Wer arbeitet, darf Freibeträge seines Einkommens behalten. Asylsuchende, die Hilfe zum Lebensunterhalt bekommen, dürfen 30 Prozent ihres Arbeitslohnes behalten. Bei einem Abzug von 70 Prozent wird es nur wenig Arbeitswillige geben, vermutet Hoppe. Aktuell gehen in Hilden sieben Asylbewerber arbeiten und erhalten Hilfe zum Lebensunterhalt. Daneben gibt es vier Flüchtlinge, die ihren Lebensunterhalt ohne staatliche Unterstützung bestreiten. Ein Asylsuchender, der Hilfe zum Lebensunterhalt erhält, bekommt als Haushaltsvorstand 354 Euro im Monat plus Unterkunft und Krankenhilfe, erläutert Michaela Neisser, Flüchtlingsbeauftragte der Stadt.

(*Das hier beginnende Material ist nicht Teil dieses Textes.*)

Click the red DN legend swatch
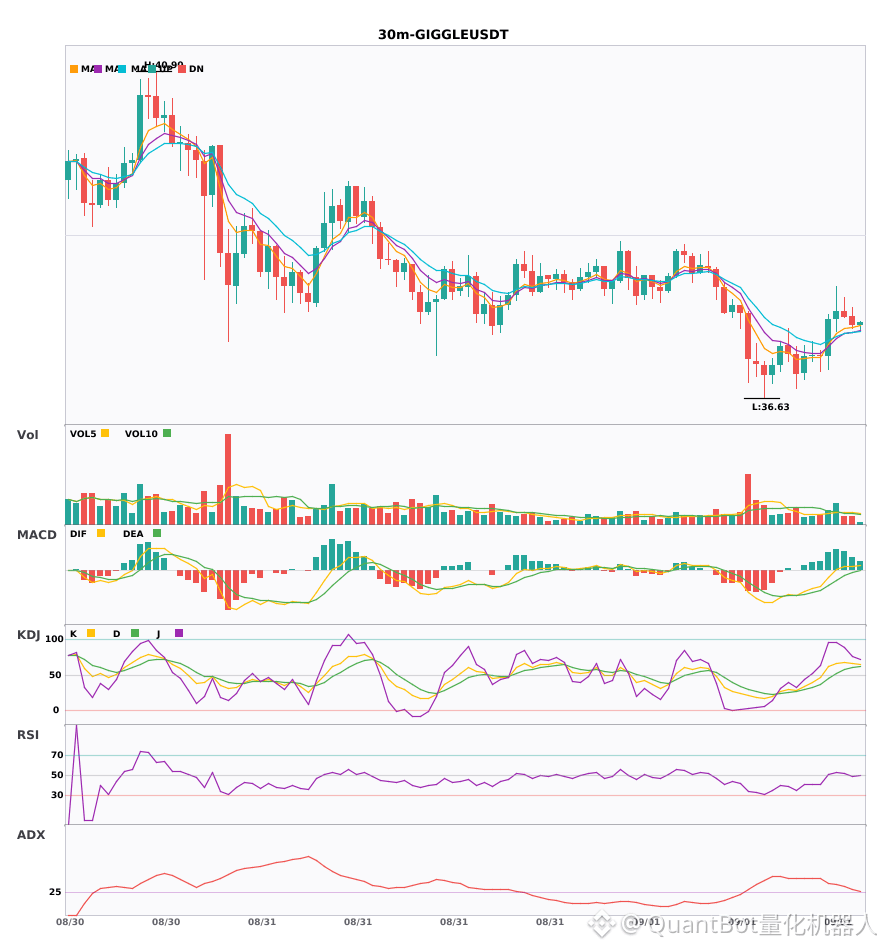 point(182,69)
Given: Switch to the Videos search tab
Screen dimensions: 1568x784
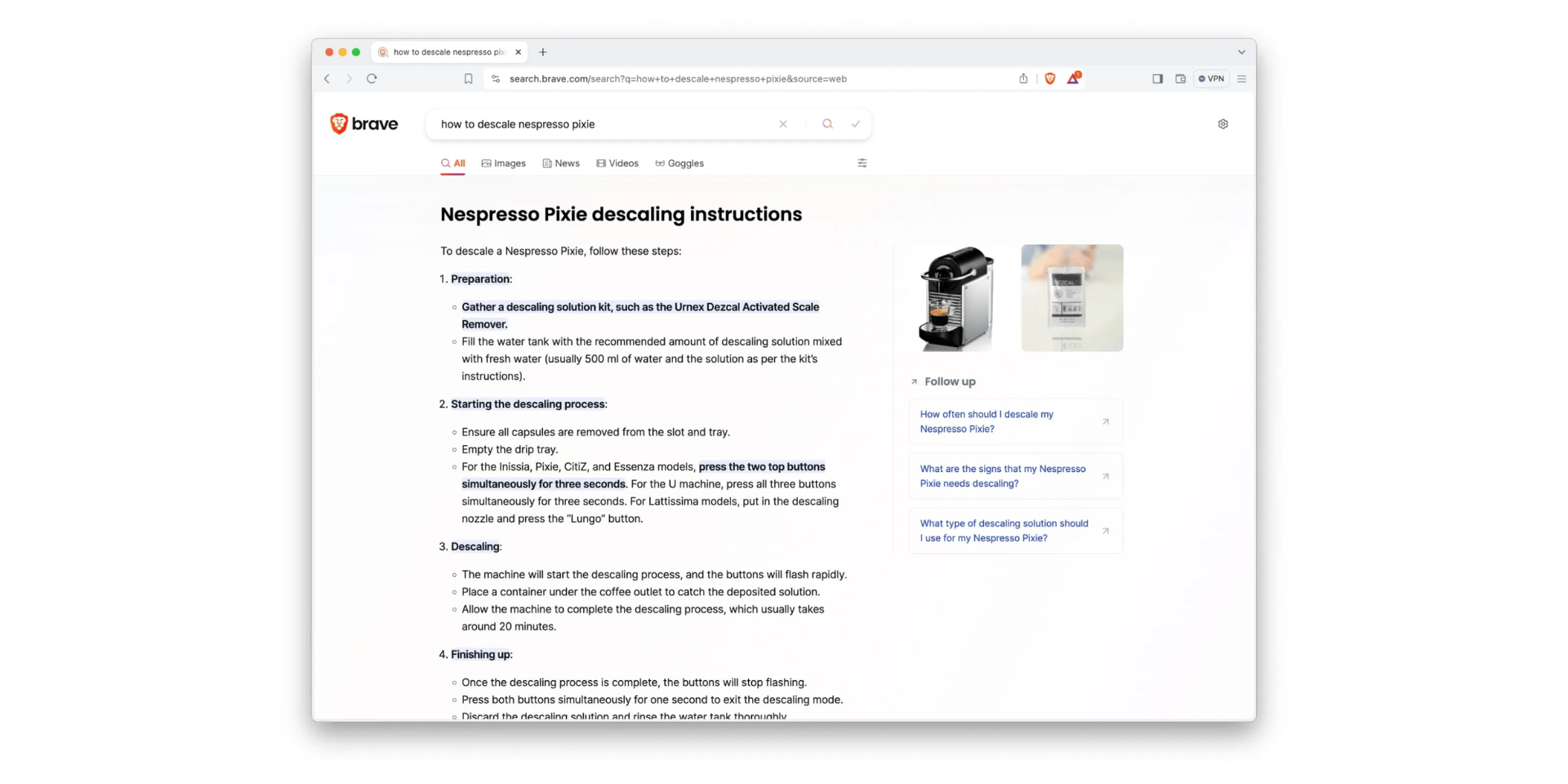Looking at the screenshot, I should pos(617,163).
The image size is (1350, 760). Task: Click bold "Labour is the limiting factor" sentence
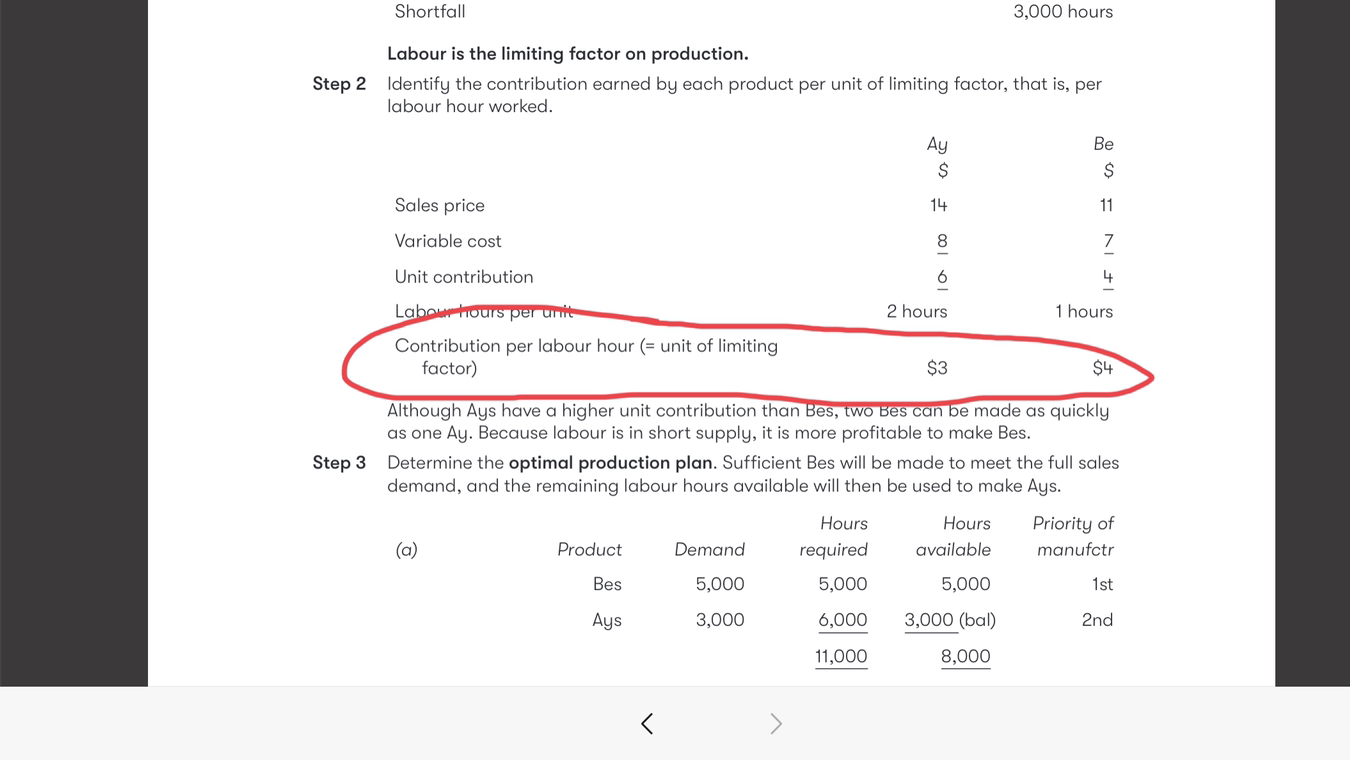point(567,54)
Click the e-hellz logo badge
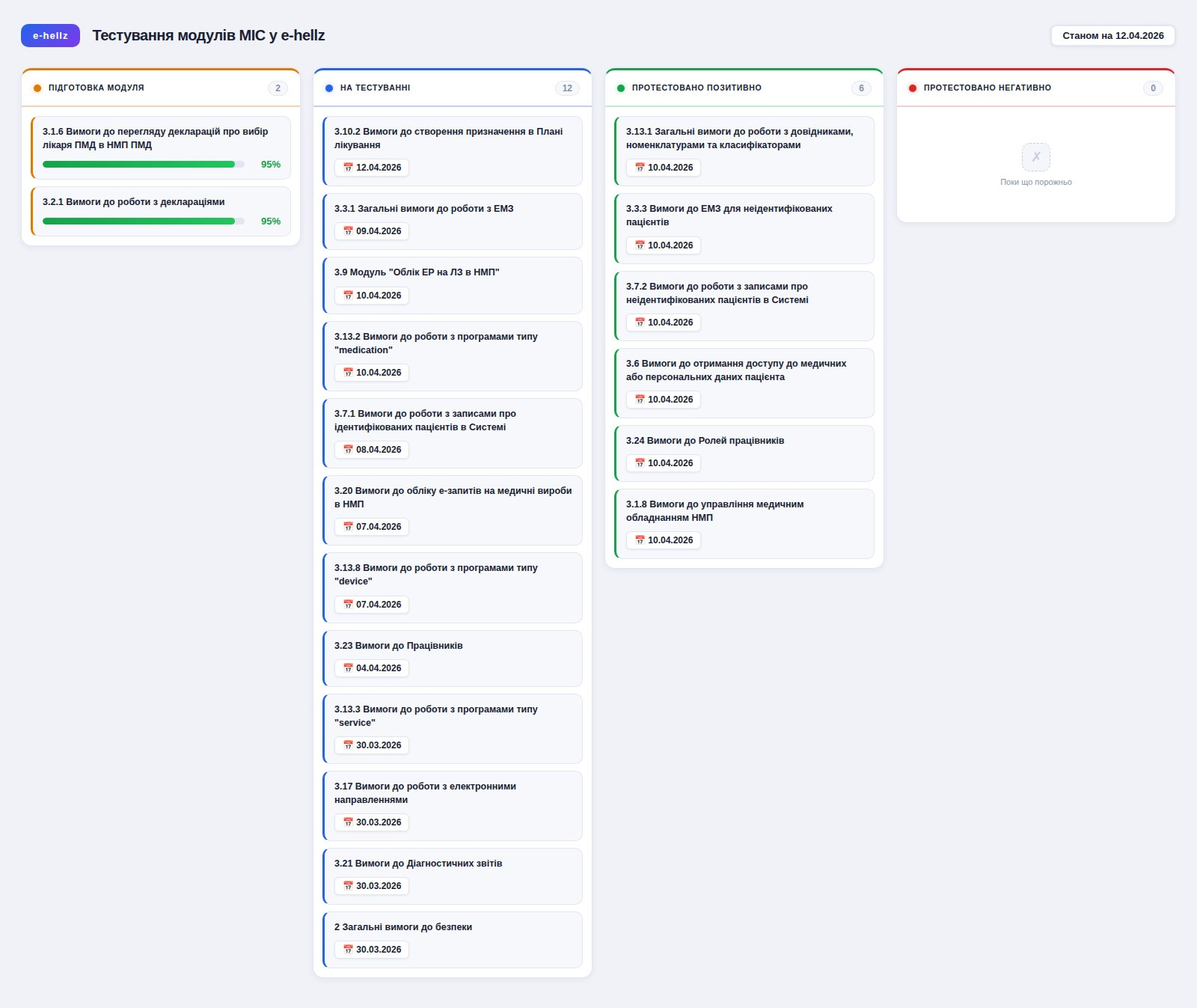The image size is (1197, 1008). pos(50,36)
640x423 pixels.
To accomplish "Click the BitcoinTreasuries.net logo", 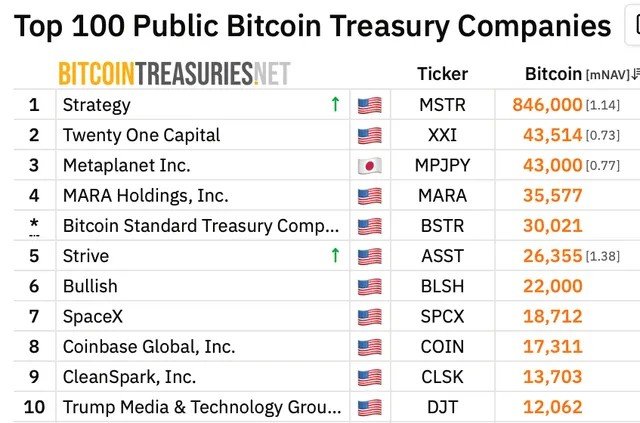I will (174, 73).
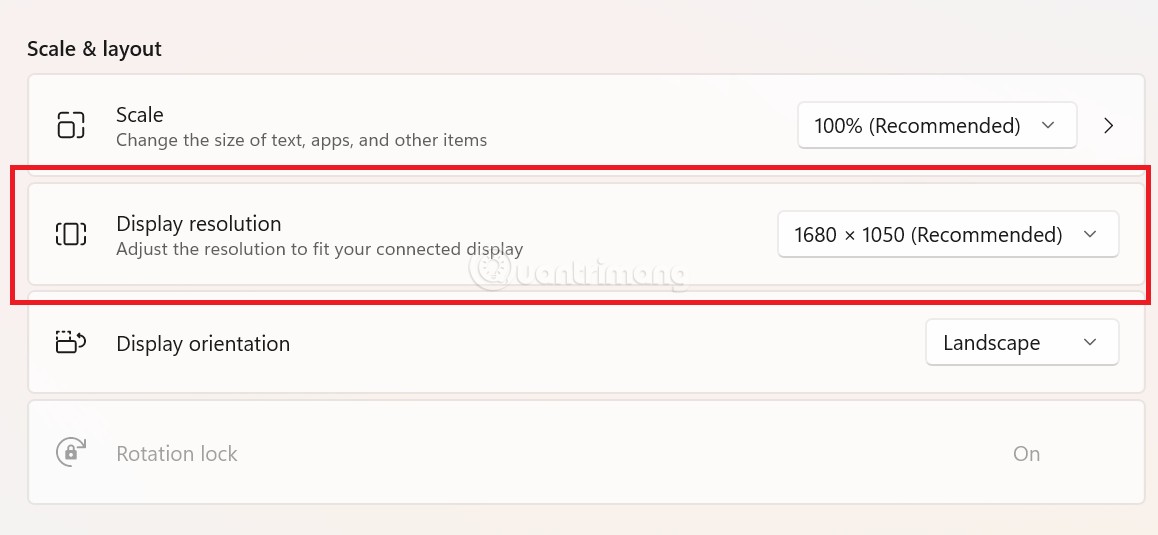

Diese Summe bekommen auch Singles. Ehepartner erhalten 318 Euro, Kinder über 18 Jahre 284 Euro, Jugendliche von 14 bis 18 Jahren 276 Euro, Kinder von sechs bis 14 Jahren 242 Euro und Kinder von 0 bis 6 Jahren 214 Euro im Monat. In Hilden leben aktuell in städtischen Unterkünften 467 Flüchtlinge: darunter 75 Familien mit 134 Kindern, 165 alleinstehende Männer und 20 Single-Frauen. Ab 2017 sollen die Kommunen für jeden tatsächlich aufgenommen Asylsuchenden 10.200 Euro pauschal vom Land bekommen. Die tatsächlichen Kosten liegen bei rund 12.000 Euro.